**Given data**.
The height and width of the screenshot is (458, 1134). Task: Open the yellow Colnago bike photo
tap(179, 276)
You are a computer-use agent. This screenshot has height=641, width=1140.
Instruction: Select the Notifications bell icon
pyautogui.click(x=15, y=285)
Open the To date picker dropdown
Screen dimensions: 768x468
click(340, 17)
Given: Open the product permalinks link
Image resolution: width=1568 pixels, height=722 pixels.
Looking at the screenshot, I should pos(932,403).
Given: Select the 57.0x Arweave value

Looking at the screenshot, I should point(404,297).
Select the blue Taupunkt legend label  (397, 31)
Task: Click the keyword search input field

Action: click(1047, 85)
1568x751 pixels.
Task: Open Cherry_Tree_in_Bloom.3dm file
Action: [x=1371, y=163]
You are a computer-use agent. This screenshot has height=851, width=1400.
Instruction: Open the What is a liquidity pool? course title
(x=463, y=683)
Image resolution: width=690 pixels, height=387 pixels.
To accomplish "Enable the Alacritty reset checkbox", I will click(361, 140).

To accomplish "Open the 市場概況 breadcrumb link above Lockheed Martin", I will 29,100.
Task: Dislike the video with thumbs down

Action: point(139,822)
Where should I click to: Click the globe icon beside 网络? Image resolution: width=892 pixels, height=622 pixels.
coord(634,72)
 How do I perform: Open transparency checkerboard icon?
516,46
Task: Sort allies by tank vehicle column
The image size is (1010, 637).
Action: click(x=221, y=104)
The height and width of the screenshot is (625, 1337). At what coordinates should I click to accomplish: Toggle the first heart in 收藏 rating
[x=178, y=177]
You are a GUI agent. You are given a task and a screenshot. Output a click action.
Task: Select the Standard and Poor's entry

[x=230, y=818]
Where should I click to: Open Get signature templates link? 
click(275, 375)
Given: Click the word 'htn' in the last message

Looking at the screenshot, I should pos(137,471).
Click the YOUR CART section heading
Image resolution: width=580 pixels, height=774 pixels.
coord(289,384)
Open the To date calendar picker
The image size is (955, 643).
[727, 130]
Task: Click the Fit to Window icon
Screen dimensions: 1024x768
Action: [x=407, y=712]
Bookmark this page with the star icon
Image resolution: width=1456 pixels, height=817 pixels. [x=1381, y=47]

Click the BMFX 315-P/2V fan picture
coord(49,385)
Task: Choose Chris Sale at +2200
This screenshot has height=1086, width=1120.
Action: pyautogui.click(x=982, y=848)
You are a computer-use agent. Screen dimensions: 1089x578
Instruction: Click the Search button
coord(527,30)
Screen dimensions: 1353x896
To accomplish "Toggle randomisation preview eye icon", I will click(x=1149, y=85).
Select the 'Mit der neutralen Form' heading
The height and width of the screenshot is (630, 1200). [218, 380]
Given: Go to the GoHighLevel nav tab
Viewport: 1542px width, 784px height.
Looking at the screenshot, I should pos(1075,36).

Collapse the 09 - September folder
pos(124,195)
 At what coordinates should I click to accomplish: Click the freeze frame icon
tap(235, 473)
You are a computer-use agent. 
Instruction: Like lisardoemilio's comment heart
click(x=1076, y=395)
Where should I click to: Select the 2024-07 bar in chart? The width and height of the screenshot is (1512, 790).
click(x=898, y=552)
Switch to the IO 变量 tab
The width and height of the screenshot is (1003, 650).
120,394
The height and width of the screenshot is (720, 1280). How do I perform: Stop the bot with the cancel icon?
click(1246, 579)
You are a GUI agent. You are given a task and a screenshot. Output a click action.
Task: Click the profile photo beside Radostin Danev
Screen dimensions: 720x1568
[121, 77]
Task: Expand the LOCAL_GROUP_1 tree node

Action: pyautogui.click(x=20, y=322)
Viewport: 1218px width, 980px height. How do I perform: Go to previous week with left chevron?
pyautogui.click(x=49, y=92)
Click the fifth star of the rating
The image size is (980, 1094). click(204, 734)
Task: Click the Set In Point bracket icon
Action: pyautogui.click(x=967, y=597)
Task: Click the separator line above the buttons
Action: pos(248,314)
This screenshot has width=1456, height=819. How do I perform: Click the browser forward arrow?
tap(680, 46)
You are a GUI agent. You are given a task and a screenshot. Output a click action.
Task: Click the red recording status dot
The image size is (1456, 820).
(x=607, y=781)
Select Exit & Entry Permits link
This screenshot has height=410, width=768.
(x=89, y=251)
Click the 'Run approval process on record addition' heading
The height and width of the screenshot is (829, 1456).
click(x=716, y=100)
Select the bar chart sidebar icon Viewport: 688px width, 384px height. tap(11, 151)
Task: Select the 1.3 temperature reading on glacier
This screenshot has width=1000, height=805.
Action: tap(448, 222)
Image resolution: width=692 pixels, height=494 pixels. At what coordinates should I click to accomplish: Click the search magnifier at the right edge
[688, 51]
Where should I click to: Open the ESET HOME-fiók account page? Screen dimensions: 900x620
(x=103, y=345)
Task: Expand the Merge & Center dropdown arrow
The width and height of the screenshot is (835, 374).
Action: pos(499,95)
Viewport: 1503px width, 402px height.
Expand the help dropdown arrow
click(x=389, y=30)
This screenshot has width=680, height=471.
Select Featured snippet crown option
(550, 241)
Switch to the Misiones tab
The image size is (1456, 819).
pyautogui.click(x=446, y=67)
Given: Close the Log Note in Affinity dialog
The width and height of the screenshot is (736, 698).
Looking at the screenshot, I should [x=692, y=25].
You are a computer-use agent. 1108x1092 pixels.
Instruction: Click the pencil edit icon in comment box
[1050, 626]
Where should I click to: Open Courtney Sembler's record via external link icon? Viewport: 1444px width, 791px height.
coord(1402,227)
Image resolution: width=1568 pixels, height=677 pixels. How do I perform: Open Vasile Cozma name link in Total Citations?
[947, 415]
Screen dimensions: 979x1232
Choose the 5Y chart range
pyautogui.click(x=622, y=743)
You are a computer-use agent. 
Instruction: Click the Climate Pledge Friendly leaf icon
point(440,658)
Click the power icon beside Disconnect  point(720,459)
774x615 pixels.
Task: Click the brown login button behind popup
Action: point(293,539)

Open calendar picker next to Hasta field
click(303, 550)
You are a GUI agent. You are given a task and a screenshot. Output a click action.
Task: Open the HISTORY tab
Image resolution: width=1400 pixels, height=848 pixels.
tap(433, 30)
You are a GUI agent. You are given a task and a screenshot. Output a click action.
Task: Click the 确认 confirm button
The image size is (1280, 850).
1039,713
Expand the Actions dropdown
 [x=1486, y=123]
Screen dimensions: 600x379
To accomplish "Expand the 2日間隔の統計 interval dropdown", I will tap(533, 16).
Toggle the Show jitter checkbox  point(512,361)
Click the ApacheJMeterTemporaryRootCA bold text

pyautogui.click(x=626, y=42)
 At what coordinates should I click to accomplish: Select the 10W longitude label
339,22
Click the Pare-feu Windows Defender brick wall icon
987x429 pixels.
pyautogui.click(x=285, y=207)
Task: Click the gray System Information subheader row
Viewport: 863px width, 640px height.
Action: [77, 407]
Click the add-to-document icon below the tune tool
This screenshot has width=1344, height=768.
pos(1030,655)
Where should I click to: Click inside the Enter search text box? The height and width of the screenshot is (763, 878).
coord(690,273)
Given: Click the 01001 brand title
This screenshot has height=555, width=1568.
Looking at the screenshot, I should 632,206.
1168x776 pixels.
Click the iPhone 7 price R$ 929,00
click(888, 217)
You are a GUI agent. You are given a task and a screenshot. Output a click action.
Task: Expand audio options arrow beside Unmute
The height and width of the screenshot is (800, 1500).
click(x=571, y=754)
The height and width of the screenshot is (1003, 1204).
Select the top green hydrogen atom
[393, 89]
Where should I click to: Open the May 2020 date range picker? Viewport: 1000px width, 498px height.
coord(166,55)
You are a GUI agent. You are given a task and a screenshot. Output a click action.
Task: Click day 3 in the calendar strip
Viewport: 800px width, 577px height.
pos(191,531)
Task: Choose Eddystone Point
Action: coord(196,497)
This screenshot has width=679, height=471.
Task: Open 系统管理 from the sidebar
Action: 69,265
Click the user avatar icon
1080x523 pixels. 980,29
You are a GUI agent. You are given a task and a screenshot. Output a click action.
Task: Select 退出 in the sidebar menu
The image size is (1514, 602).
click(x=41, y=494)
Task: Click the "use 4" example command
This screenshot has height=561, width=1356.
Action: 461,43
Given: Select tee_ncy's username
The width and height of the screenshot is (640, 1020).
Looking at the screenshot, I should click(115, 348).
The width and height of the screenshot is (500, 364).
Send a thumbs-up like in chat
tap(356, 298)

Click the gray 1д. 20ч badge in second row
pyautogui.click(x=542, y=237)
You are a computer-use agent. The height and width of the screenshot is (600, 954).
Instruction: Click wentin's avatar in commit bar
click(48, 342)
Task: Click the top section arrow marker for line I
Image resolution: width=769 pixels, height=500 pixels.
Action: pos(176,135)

**Given problem**.
Change "keyword search input field" to "keyword search box" in the lines of the material starting at the line that contains "Given: Select the 57.0x Arweave value" and ending at the line that contains "will click(361, 140).". Return only those lines, with nothing else altered.

**Task solution**.
Given: Select the 57.0x Arweave value

Looking at the screenshot, I should point(404,297).
Select the blue Taupunkt legend label  (397, 31)
Task: Click the keyword search box

Action: click(1047, 85)
1568x751 pixels.
Task: Open Cherry_Tree_in_Bloom.3dm file
Action: [x=1371, y=163]
You are a computer-use agent. This screenshot has height=851, width=1400.
Instruction: Open the What is a liquidity pool? course title
(x=463, y=683)
Image resolution: width=690 pixels, height=387 pixels.
To accomplish "Enable the Alacritty reset checkbox", I will click(361, 140).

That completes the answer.